Pasaje =>
※

También nuestra América levanta palacios, y congrega el sobrante útil del universo oprimido; también doma la selva, y le lleva el libro y el periódico, el municipio y el ferrocarril; también nuestra América, con el Sol en la frente, surge sobre los desiertos coronada de ciudades. Y al reaparecer en esta crisis de elaboración de nuestros pueblos los elementos que lo constituyeron, el criollo independiente es el que domina y se asegura, no el indio de espuela, marcado de la fusta, que sujeta el estribo y le pone adentro el pie, para que se vea de más de alto a su señor.

Por eso vivimos aquí, orgullosos de nuestra América, para servirla y honrarla. No vivimos, no, como siervos futuros ni como aldeanos deslumbrados, sino con la determinación y la capacidad de contribuir a que se la estime por sus méritos, y se la respete por sus sacrificios; porque las mismas guerras que de pura ignorancia le echan en cara los que no la conocen, son el timbre de honor de nuestros pueblos, que no han vacilado en acelerar con el abono de su sangre el camino del progreso, y pueden ostentar en la frente sus guerras como una corona. En vano, faltos del roce y estímulo diario de nuestras luchas y de nuestras pasiones, que nos llegan ¡a mucha distancia! del suelo donde no crecen nuestros hijos, nos convida este país con su magnificencia, y la vida con sus tentaciones, y con sus cobardías el corazón, a la tibieza y al olvido. ¡Donde no se olvida, y donde no hay muerte, llevamos a nuestra

América, como luz y como hostia; y ni el interés corruptor, ni ciertas modas nuevas de fanatismo, podrán arrancárnosla de allí! Enseñemos el alma como es a estos mensajeros ilustres que han venido de nuestros pueblos, para que vean que la tenemos honrada y leal, y que la admiración justa y el estudio útil y sincero de lo ajeno, el estudio sin cristales de présbita ni de miope, no nos debilita el amor ardiente, salvador y santo de lo propio; ni por el bien de nuestra persona, si en la conciencia sin paz hay bien, hemos de ser traidores a lo que nos mandan hacer la naturaleza y la humanidad. Y así, cuando cada uno de ellos vuelva a las playas que acaso nunca volvamos a ver, podrá decir, contento de nuestro decoro, a la que es nuestra dueña, nuestra esperanza y nuestra guía: «¡Madre América, allí encontramos hermanos! ¡Madre América, allí tienes hijos!»

※

Material proporcionado =>
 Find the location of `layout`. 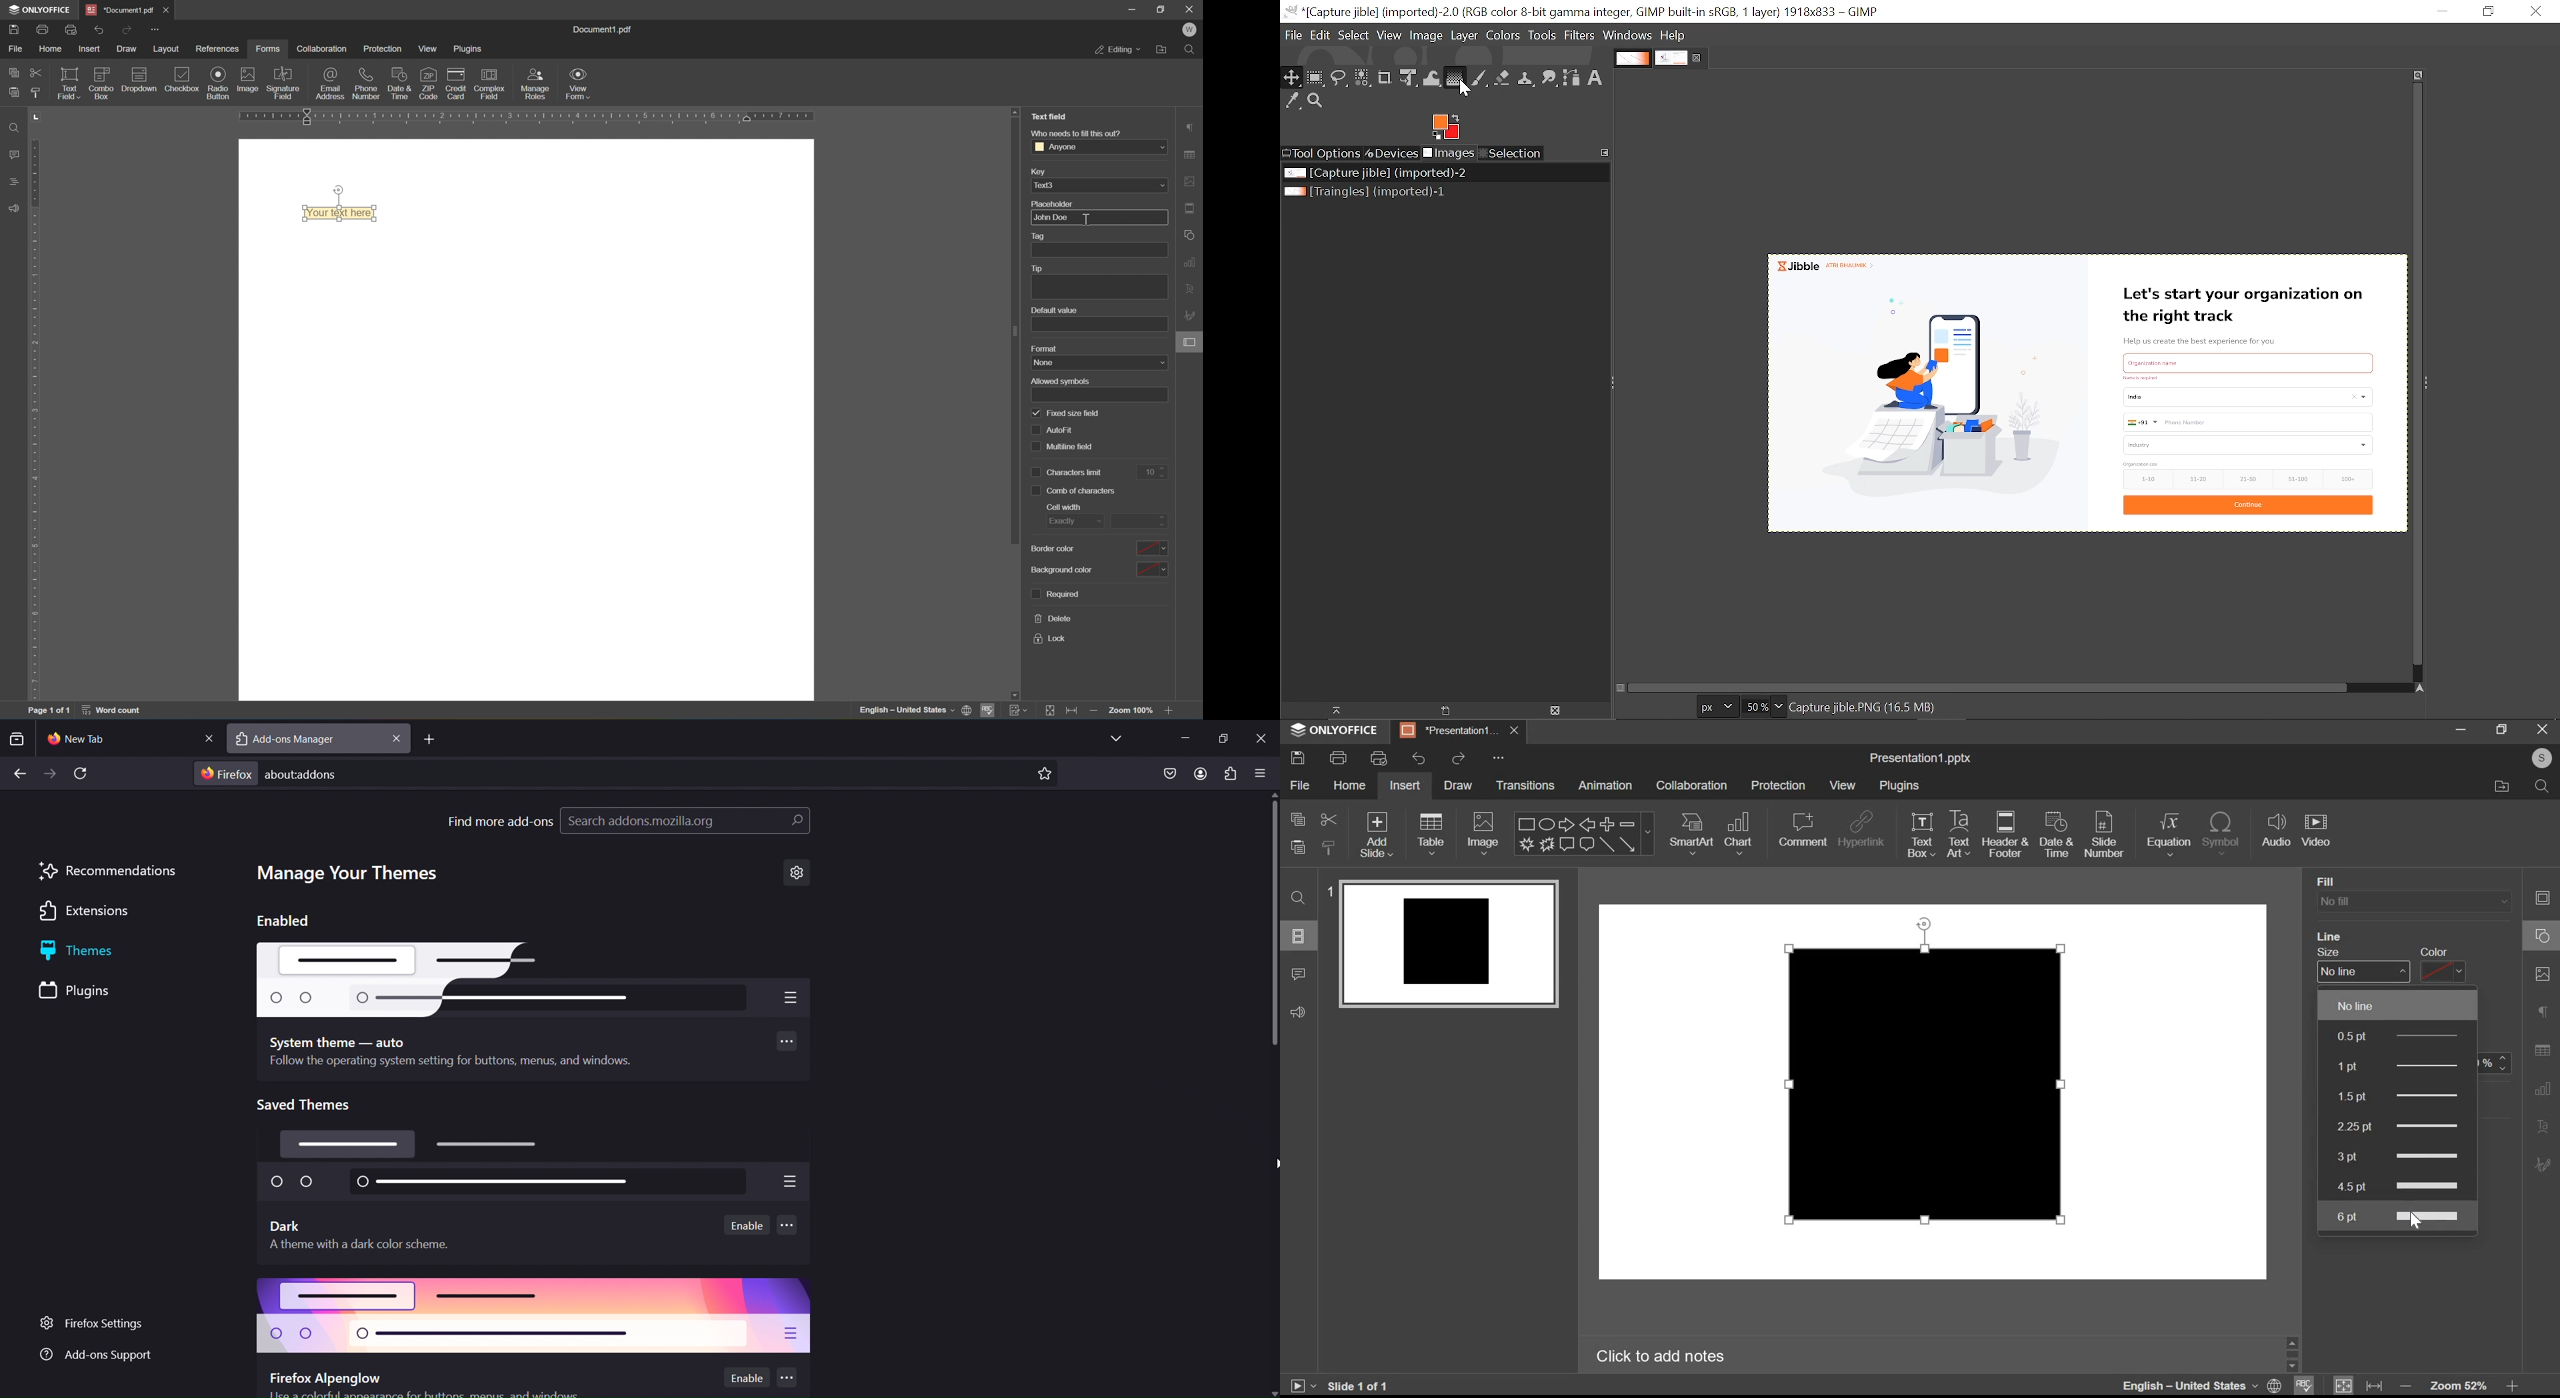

※

Tarea asignada 1 => Según el pasaje, ¿qué le lleva nuestra América a la selva después de domarla?
Tarea asignada 2 => Reproduzca todo lo que va desde "También nuestra América levanta" hasta "a su señor." en el pasaje, reemplazando "ferrocarril" por "tren".

Respuesta redactada 1 => Le lleva el libro y el periódico, el municipio y el ferrocarril.

Respuesta redactada 2 =>
También nuestra América levanta palacios, y congrega el sobrante útil del universo oprimido; también doma la selva, y le lleva el libro y el periódico, el municipio y el tren; también nuestra América, con el Sol en la frente, surge sobre los desiertos coronada de ciudades. Y al reaparecer en esta crisis de elaboración de nuestros pueblos los elementos que lo constituyeron, el criollo independiente es el que domina y se asegura, no el indio de espuela, marcado de la fusta, que sujeta el estribo y le pone adentro el pie, para que se vea de más de alto a su señor.